Procedure Description
- Anesthesia: The patient is placed under general anesthesia.
- Incision: A surgical incision is made in the lower abdomen.
- Access: The surgeon locates the duplicated ureter.
- Transection: The duplicated ureter is divided from its current position.
- Reimplantation: The ureter is then reattached (anastomosed) to the bladder in a new location.
- Closure: The incision is closed with sutures or staples.
- Tools: Scalpel, surgical clamps, sutures, and possibly laparoscopic instruments.
Duration
The procedure typically takes 2 to 3 hours.
Setting
This surgery is usually performed in a hospital setting.
Personnel
- Primary surgeon (urologist)
- Surgical assistants
- Anesthesiologist
- Operating room nurses
Risks and Complications
- Common risks: Bleeding, infection, blood clots.
- Rare risks: Injury to surrounding organs, ureteral stenosis (narrowing), urine leakage.
- Management: Monitoring, antibiotics for infection, additional surgical intervention if necessary.
Benefits
- Expected benefits: Reduction in UTIs, improved urine flow, and prevention of kidney damage.
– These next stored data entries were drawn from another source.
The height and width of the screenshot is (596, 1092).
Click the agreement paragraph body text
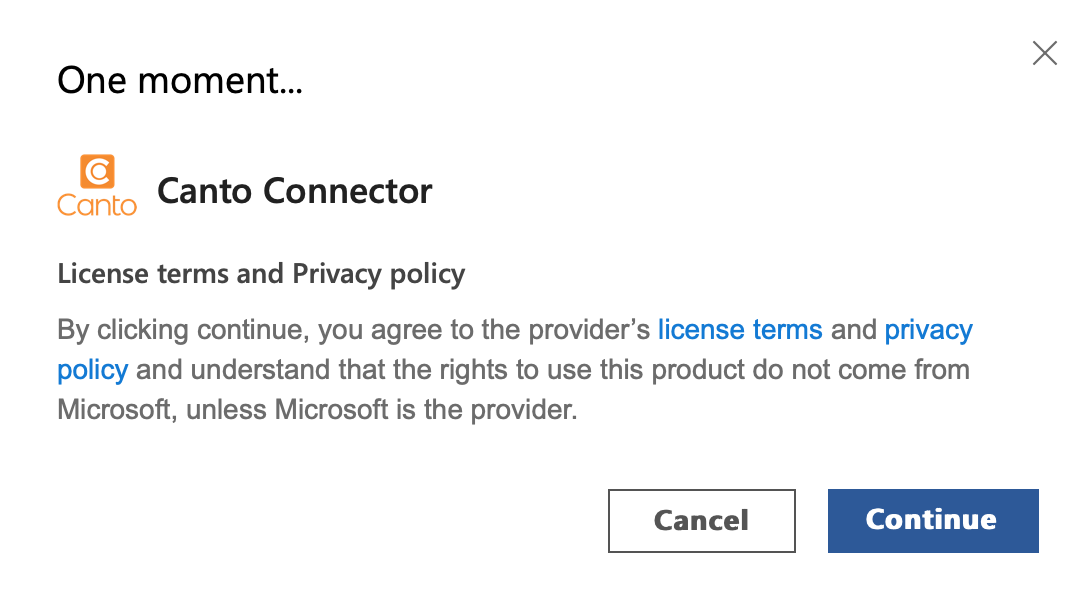click(550, 370)

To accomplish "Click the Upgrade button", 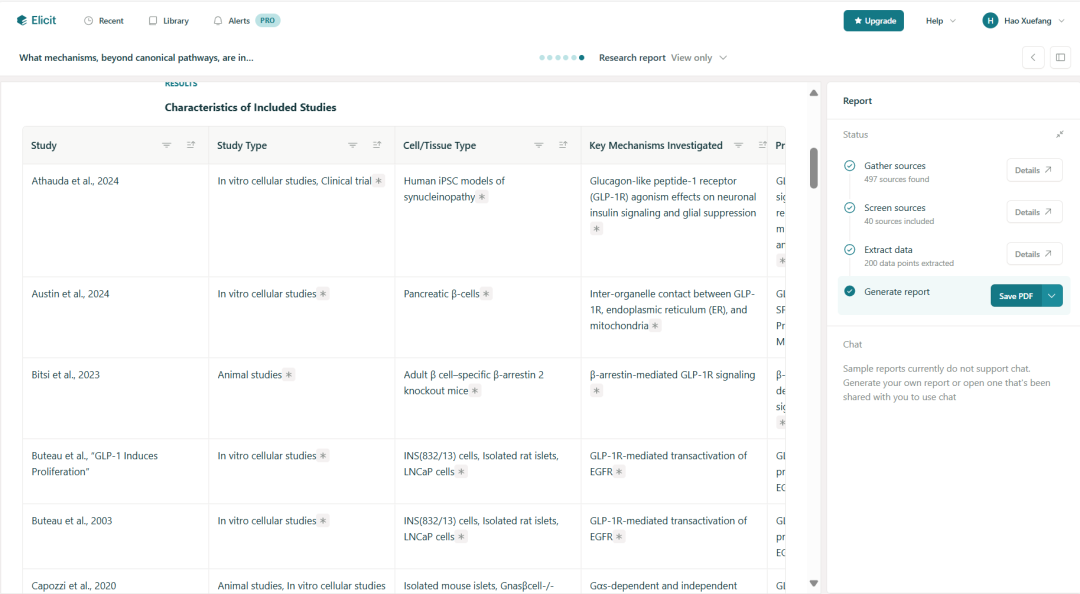I will [873, 21].
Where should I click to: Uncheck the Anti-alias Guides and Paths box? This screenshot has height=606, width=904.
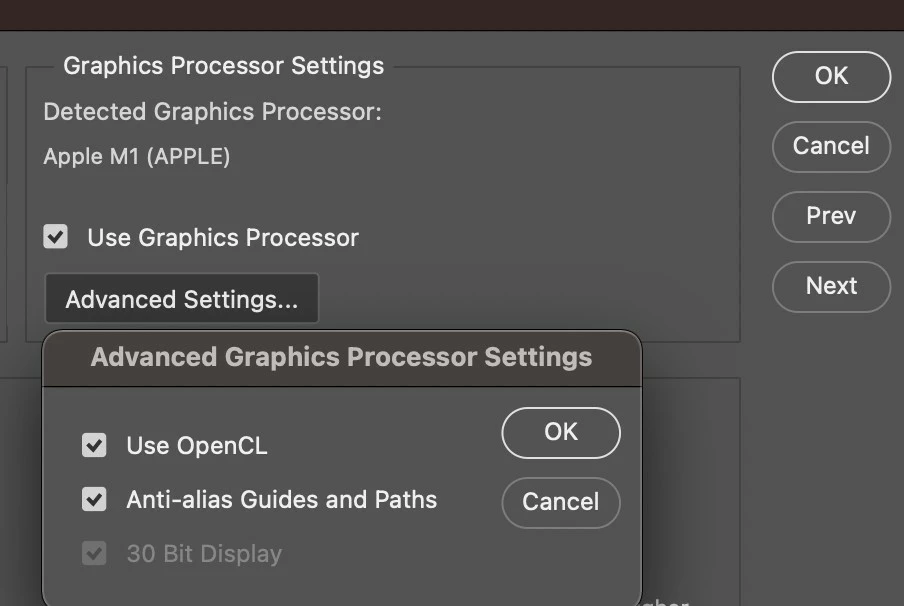pos(94,500)
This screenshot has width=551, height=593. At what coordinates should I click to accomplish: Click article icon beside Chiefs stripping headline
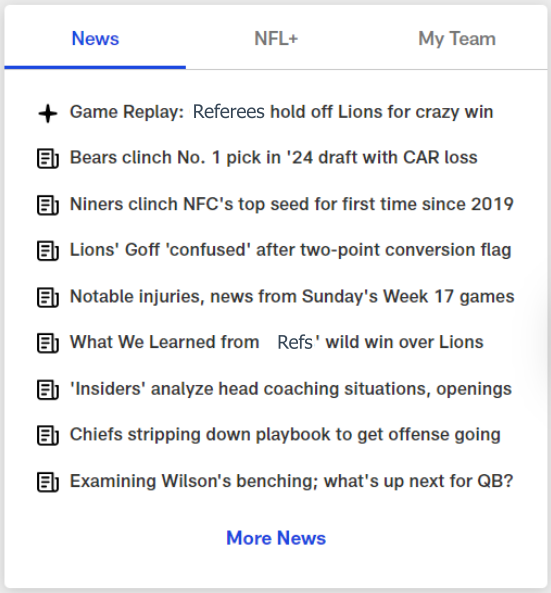point(48,436)
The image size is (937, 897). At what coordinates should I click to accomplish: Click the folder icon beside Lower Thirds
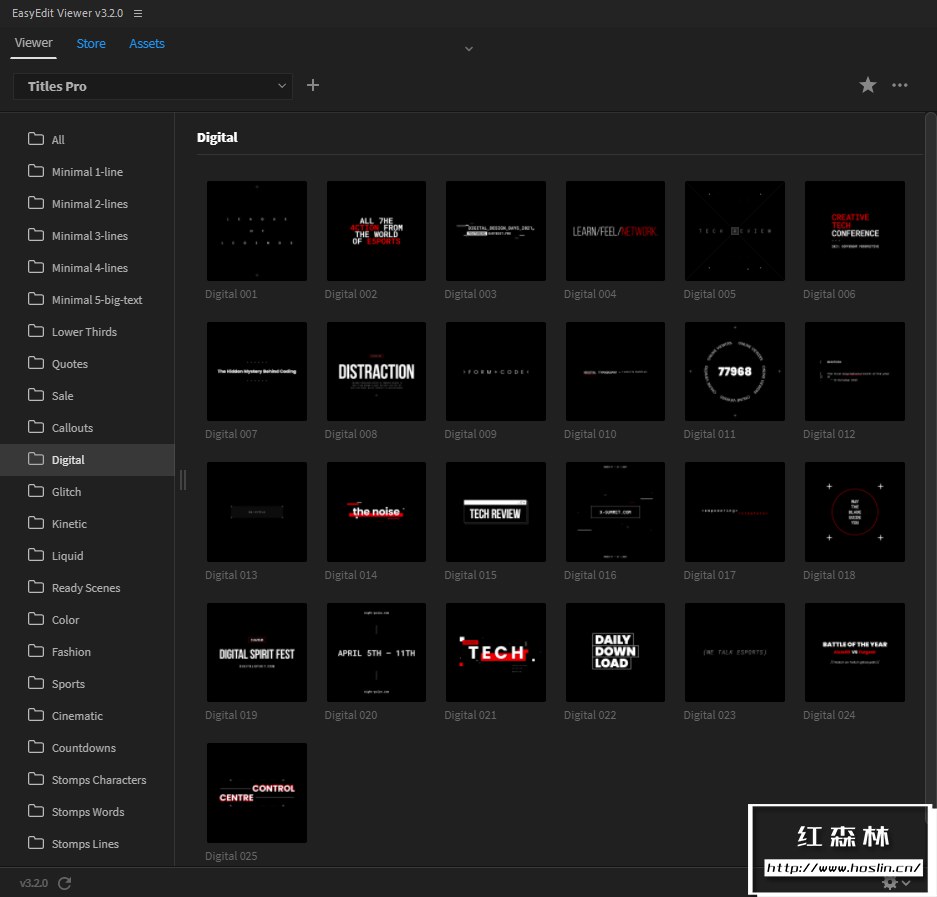click(x=36, y=331)
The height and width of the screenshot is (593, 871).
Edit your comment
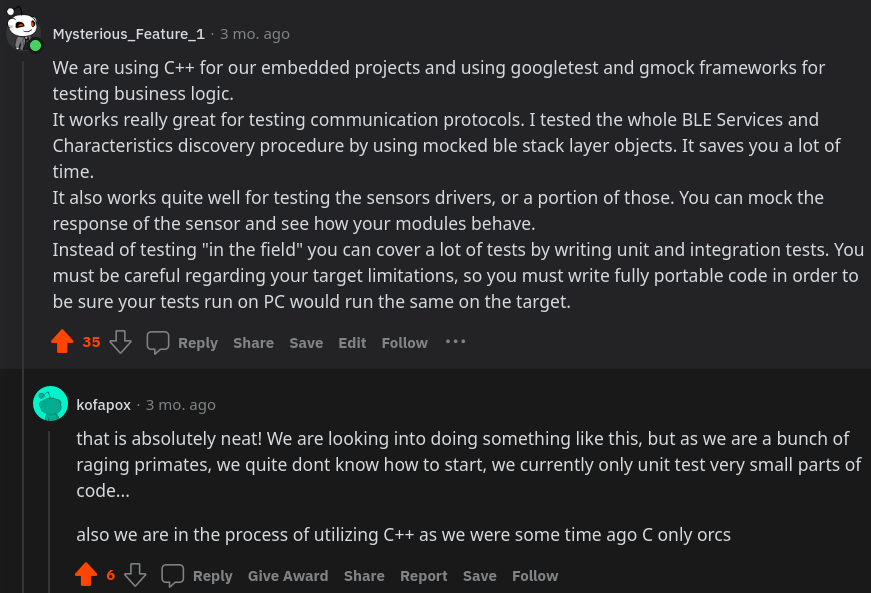[352, 342]
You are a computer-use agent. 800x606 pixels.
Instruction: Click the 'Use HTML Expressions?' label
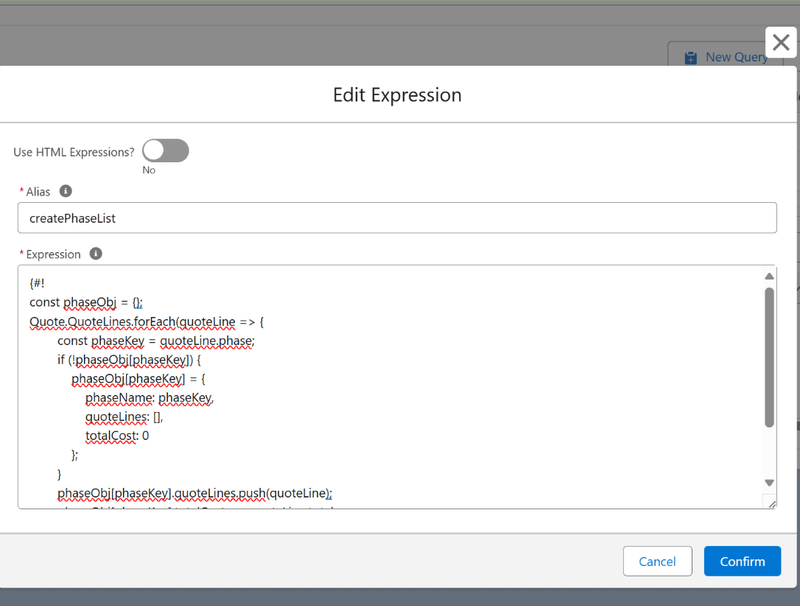coord(73,152)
- Realization: Benefits can typically be seen within weeks after surgery once recovery is underway.
Recovery
- Post-procedure care: Hospital stay usually required for several days; prescribed pain relief and antibiotics.
- Recovery time: Full recovery may take a few weeks to a few months.
- Restrictions: Limited physical activity during the initial recovery period; follow-up appointments for monitoring progress.
Alternatives
- Non-surgical management: Long-term antibiotics for infection control.
- Other surgical options: Ureteroureterostomy (joining the duplicated ureter to the normal one).
- Pros and cons: Non-surgical options may not address the root cause; other surgeries may have different outcomes or risks.
Patient Experience
- During procedure: The patient will be under general anesthesia and will not be aware of the surgery.
- After procedure: Discomfort and pain managed by medications; possible temporary catheterization to assist with urination. Most patients feel back to normal within a few weeks but should follow all medical advice for optimal recovery.